5. Penderita migrain beresiko besar mengalami tuli mendadak

Migrain dan sakit kepala ada kemiripan, tapi masih bisa dibedakan. Biasanya, sakit kepala lebih ringan, sedangkan migrain lebih parah, nyeri berdenyut dan menimbulkan gejala lain seperti pusing atau mual.
Bahkan, berdasarkan penelitian yang dipublikasikan dalam jurnal Otology & Neurotology tahun 2021 berjudul “Tinnitus and Subjective Hearing Loss are More Common in Migraine: A Cross-Sectional NHANES Analysis” penderita migrain kemungkinannya lebih besar mengalami tinnitus dan tuli mendadak daripada individu yang tak memiliki riwayat penyakit migrain.
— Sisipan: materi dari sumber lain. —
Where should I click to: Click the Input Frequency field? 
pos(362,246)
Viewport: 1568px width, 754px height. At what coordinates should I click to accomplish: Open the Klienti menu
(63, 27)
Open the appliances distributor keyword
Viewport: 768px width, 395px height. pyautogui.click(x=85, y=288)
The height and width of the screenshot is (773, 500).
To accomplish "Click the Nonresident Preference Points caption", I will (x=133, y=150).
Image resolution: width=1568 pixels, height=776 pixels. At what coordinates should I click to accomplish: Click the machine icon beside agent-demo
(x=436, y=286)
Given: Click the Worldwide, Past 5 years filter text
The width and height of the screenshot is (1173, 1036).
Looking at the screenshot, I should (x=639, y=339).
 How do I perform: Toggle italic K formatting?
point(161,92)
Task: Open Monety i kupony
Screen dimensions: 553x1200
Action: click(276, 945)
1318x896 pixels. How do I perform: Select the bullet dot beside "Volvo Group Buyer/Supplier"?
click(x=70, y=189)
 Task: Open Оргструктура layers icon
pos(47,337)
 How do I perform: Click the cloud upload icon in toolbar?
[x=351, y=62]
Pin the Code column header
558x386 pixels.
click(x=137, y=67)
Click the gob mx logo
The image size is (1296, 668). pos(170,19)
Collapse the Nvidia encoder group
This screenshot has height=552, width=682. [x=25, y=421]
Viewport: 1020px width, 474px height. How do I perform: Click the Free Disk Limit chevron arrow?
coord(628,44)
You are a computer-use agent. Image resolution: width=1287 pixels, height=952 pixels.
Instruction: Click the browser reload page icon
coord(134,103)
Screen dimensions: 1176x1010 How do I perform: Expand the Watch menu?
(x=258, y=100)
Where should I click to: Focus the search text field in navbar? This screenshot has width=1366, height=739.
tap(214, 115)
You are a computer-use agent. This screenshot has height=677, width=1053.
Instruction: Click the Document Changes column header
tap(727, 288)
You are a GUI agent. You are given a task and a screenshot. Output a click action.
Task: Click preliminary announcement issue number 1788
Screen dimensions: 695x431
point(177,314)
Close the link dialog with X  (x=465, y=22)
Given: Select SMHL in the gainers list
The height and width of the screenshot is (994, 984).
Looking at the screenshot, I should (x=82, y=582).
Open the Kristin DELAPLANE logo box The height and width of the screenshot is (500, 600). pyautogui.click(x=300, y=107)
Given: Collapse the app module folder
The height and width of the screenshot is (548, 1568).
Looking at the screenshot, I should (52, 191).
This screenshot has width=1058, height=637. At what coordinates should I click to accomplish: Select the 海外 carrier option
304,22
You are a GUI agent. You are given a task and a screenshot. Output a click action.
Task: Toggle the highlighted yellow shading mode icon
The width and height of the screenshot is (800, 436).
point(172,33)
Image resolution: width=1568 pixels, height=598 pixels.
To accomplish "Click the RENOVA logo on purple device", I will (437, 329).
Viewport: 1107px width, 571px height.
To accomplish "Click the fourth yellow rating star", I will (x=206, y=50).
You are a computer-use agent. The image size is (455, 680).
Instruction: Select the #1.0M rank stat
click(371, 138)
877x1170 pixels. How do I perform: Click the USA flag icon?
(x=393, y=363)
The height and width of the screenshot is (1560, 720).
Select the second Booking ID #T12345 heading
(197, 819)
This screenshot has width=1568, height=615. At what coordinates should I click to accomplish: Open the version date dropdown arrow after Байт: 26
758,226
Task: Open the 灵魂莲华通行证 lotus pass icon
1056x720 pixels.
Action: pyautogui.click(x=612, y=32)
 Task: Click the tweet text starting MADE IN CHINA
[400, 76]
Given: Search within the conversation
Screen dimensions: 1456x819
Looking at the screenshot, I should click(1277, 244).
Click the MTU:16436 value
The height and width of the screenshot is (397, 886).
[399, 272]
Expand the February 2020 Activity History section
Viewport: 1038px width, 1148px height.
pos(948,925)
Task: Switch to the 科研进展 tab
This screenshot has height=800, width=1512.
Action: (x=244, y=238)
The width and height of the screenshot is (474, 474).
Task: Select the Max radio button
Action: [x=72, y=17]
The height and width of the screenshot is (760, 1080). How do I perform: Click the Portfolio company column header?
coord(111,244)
Dalam laporan American Journal Otolaryngology tahun 2012 berjudul “Assessment of cochlear and auditory pathways in patients with migraine” bahwa terdapat perubahan subklinis pada fungsi koklea dan jalur pendengaran yang terkait dengan migrain kronis. Ada kemungkinan juga gejala migrain disertai terganggunya suplai darah ke sistem pendengaran.
Dilansir laman My Hearing Centers, sel-sel halus di telinga bagian dalam sangat rentan terhadap perubahan aliran darah, tekanan darah, atau kadar oksigen darah. Disaat yang bersamaan, telinga bukanlah organ vital untuk bertahan hidup, sehingga ketika tubuh sedang mengalami nyeri, misalnya saat migrain, aliran darah ke telinga tidak diprioritaskan.
Namun demikian, tidak berarti penderita migrain sudah pasti akan mengalami tinnitus atau kehilangan pendengaran, melainkan beresiko tinggi mengalami tinnitus atau kehilangan pendengaran. Untuk itu, akan lebih baik jika menjadwalkan tes pendengaran tahunan untuk mengawasi kesehatan pendengaran.
Dengan demikian, sudah seharusnya kamu melakukan beberapa upaya untuk menjaga kesehatan telingamu. Misalnya, melindungi telinga dari suara yang terlalu keras, menjadwalkan tes pendengaran setidaknya setahun sekali, tidak memasukkan sembarang benda pada telinga, juga berkonsultasi pada dokter mengenai pengaruh konsumsi obat-obatan tertentu terhadap pendengaran.
Referensi:
"Headaches, Tinnitus & Hearing Loss," oleh My Hearing Centers. Diakses pada Mei 2024.
"Tinnitus and Subjective Hearing Loss Are More Common in Migraine: A Cross-Sectional Study," Otology & Neurotology. Diakses pada Mei 2024.
"The Association between Tinnitus and Hypertension: A Systematic Review," ScienceDirect. Diakses pada Mei 2024.
"Relationship Between Tinnitus and Stress: A Systematic Review and Meta-Analysis, "Hindawi. Diakses pada Mei 2024.
"Tinnitus: Characteristics, Causes, Mechanisms, and Treatments," National Center for Biotechnology Information. Diakses pada Mei 2024.
"Hypoxia Causes Long-Term Hearing Loss," PubMed. Diakses pada Mei 2024.
"Chronic Obstructive Pulmonary Disease (COPD) and Hypoxia," oleh HealthCentral. Diakses pada Mei 2024.
"Bisakah Pilek Menyebabkan Gangguan Pendengaran?" oleh Arizona Hearing. Diakses pada Mei 2024.
"Long-term Effects of Hypoxia on Hearing," National Center for Biotechnology Information. Diakses pada Mei 2024.
"Vertigo and Hearing Loss: Causes and Effects," National Center for Biotechnology Information. Diakses pada Mei 2024.